ФРАГМЕНТ ТЕКСТА:
┄┄┄┄┄┄

Два года назад Владимир (имя героя изменено) и представить не мог, что будет просить политического убежища. Но месяц назад силовики избили его так, что пришлось накладывать самому себе шину из пластиковых вилок, а потом на него завели уголовку. Ирина Михно поговорила с Владимиром, чтобы понять, как живет человек, который когда-то охранял так называемого президента, а сейчас из-за него не может видеться с семьей.
KYKY: Расскажи про свою жизнь. Ты рос в провинциальном городе?
Владимир: Да, закончил 9 классов школы, по совету родителей пошел в аграрно-технический лицей, после него отработал год на пилораме по распределению и уехал в Россию на заработки – это было в 2017-м. Через некоторое время мне позвонил отец и сказал, что меня разыскивает военкомат. Мне на тот момент было 18 лет. Решил приехать обратно в Беларусь и пойти в армию.
Я служил в Минске, в Уручье – это военная часть 3214, спецназ. Сейчас ребята именно из этой части бегают со щитами, лупят и разгоняют мирное население.
KYKY: Если бы ты сейчас служил, тоже бегал бы с дубинкой?
Владимир: Я бы сидел на гауптвахте за отказ от приказа бегать.
KYKY: Мне говорили, что за отказ можно получить 15 лет.
Владимир: Так или иначе, все заканчивается тюрьмой. Тебя могут избить до полусмерти прямо в части – никто все равно этого не узнает – а потом посадить на гауптвахту, после которой отравят в военную тюрьму. Когда я служил, ребят отправляли на гауптвахту по любой мелочи: покурил не там во время службы, забыл что-то из снаряжения и так далее. Но многое зависит от офицерского состава – мне повезло, я попал в хорошую роту. Командир нашей части действительно заботился о солдатах. Сейчас командир там другой – он уже тогда мог и силу применить, и наорать, и пьяный прийти на работу.
KYKY: Невозможно прийти адекватным человеком и пойти бегать со щитом по городу, избивать людей. Как солдат к этому готовят?
Владимир: Промывка мозгов. В 2018-м году, когда я служил, в Минске праздновали День Воли. За 1-2 недели до этого дня нас начали натаскивать на беготню со щитами. Видела ролики с тренировками силовиков перед 9-11 августа? Нас натаскивали также. И промывали мозги – часами крутили одни и те же видео с Майдана и других протестов, где люди избивают, вытаскивают из цепей сотрудников, кидают в них коктейли Молотова.
Нам постоянно говорили, чтобы на протестах мы были аккуратны, смотрели друг за другом, потому что даже милая 80-летняя бабуля может достать из авоськи коктейль Молотова и закинуть его в толпу ребят со щитами. Поэтому часто рассказывали историю про дедушку, который в кортеж Лукашенко кинул пакет молока – это реальный случай.

┄┄┄┄┄┄

[Записи из набора данных]
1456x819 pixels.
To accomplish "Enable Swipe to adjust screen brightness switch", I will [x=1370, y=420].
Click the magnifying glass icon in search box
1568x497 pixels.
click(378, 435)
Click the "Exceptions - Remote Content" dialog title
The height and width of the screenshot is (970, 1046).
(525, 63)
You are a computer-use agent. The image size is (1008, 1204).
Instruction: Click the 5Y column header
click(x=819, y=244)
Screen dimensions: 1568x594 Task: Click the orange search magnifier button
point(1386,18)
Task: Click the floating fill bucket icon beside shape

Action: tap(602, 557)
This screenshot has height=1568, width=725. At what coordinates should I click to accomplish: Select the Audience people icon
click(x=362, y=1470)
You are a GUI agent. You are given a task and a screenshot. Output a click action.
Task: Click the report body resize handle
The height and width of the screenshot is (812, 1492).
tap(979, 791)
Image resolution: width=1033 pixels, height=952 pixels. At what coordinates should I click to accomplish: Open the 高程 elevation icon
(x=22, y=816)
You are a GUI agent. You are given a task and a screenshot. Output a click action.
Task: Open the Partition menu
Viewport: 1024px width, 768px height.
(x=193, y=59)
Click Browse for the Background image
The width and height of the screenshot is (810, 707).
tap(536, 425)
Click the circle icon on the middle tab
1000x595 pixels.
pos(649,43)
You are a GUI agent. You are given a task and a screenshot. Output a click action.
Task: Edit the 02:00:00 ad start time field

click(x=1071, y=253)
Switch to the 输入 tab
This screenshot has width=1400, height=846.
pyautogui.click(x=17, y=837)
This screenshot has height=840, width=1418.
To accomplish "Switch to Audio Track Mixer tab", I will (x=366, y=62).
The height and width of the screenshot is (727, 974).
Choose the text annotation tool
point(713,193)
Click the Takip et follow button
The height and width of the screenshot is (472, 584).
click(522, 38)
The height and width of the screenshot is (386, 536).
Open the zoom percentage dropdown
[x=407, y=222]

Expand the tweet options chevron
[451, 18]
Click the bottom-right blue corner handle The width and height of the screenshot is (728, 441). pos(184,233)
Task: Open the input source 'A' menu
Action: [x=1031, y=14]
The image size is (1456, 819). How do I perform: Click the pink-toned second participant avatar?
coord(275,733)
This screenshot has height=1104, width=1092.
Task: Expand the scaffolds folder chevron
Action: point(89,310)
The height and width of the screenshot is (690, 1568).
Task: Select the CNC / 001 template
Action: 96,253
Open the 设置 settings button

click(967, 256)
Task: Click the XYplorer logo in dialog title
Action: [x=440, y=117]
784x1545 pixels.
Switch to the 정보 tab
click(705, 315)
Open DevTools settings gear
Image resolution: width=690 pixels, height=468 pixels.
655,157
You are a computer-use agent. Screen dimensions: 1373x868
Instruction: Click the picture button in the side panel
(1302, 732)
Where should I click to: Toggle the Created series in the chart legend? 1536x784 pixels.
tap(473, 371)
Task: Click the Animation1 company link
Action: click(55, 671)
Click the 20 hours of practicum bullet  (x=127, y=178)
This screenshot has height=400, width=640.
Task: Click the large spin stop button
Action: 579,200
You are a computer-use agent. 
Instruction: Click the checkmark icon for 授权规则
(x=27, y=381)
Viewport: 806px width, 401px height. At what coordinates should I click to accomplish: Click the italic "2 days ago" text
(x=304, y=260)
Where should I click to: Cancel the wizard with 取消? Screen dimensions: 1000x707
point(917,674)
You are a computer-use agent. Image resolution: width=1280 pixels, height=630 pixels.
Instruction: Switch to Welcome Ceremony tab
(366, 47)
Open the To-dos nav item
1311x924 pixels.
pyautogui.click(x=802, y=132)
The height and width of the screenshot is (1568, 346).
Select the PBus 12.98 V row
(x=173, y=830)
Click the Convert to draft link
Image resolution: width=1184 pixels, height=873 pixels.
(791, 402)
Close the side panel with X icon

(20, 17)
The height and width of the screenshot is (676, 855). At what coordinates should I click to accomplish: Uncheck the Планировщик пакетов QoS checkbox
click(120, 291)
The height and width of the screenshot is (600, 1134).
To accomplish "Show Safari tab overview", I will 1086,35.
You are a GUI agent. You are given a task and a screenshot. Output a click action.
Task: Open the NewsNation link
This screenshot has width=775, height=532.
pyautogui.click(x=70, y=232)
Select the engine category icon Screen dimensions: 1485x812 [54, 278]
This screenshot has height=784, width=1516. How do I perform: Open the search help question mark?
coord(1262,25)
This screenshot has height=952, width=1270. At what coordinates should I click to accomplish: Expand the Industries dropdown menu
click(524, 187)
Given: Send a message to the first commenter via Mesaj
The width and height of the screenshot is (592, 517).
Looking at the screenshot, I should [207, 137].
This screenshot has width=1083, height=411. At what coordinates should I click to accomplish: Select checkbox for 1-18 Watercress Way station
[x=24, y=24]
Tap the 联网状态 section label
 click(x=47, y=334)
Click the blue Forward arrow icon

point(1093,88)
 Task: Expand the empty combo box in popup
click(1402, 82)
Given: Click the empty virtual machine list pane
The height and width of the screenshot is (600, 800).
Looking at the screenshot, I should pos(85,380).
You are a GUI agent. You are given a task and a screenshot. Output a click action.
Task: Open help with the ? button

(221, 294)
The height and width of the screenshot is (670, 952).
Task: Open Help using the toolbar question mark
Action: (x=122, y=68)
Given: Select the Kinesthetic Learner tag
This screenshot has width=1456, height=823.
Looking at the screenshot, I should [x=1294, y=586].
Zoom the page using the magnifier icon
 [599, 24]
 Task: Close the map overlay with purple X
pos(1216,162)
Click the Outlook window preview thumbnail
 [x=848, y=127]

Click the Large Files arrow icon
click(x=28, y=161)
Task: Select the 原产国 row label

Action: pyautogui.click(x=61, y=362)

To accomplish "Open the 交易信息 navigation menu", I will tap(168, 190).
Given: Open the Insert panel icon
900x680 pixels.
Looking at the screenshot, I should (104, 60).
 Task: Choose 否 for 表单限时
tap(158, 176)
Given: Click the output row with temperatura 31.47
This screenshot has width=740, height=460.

┄┄┄┄┄┄

ВАШЕ ЗАДАНИЕ:
Продолжите интервью с бывшим военнослужащим спецназа, начав сразу после последнего приведённого предложения. Приведённые строки взяты из другого источника.

РЕЗУЛЬТАТ УПРАЖНЕНИЯ:
Я знаю, что в 17-м ребята выставлялись на БНР-100, мы в 18-м на БНР-101 не выходили. Если бы тогда сказали взять щит и пойти, мы бы пошли, но если бы приказали применить силу, мы бы отказались – понимая, что, в лучшем случае, нас изобьют.
Вообще, у меня служба была специфическая. Мы занимались охраной Александра Григорьевича по маршруту его следования.
KYKY: Стой, как ты из роты попал в охрану президента? Явно же был некий селект среди солдат.
Владимир: Мы вообще подписывали бумагу о неразглашении...Ладно, войсковая часть 3214 – элитные войска Беларуси. Поэтому этой бригаде с самого начала ее существования всегда доставались самые «ответственные задания». В один из дней моей службы – мы тогда только со «Славянского базара» вернулись – к нам пришли ребята из службы безопасности президента. В итоге командир бригады отдал нашу первую роту в их распоряжение. После этого мы вместе работали по охране АГЛ.
KYKY: В армии это своего рода признание? Тебя не смущало, что ты будешь охранять президента?
Владимир: Да, это признание хорошей службы. Если честно, мы были просто счастливы, что нам дали эту работу. Для солдата чем меньше он находится в роте, тем лучше.
Работа была несложная. Нам нужно было ходить по определенному маршруту и высматривать подозрительные лица, чтобы они не устроили диверсию. Фиксировать подозрительные предметы, взрывчатые вещества и так далее. И сообщать сотрудникам службы безопасности о нахождении на маршруте людей с символикой, с БЧБ. В тот год как раз в Куропатах построили ресторан, около которого собиралась оппозиция с плакатами, и, как говорила служба безопасности, иногда и с камнями.
Мы работали с президентской охраной год. Лично я никогда не видел, и не говорил с Лукашенко. Но за это время успел выучить его полное расписание передвижений. Каждый вторник-четверг (могу ошибиться в днях) у АГЛ был «день хоккея», поэтому он ездил во Дворец Спорта на игры или тренировки. В остальные будние дни посещал Дворец Независимости и периодически мог куда-нибудь вылететь из частного аэродрома. Не помню, где находится тот аэродром – мы выставлялись там не очень часто, точно где-то за городом.
KYKY: Сколько людей охраняют Лукашенко, когда ему нужно доехать из точки «А» в точку «Б»?
Владимир: Человек 25 солдат, ОМОН и служба безопасности. Я не знаю точную цифру, но это большое количество людей.
KYKY: Как ты уходил из армии? Тебе явно предлагали продлить службу.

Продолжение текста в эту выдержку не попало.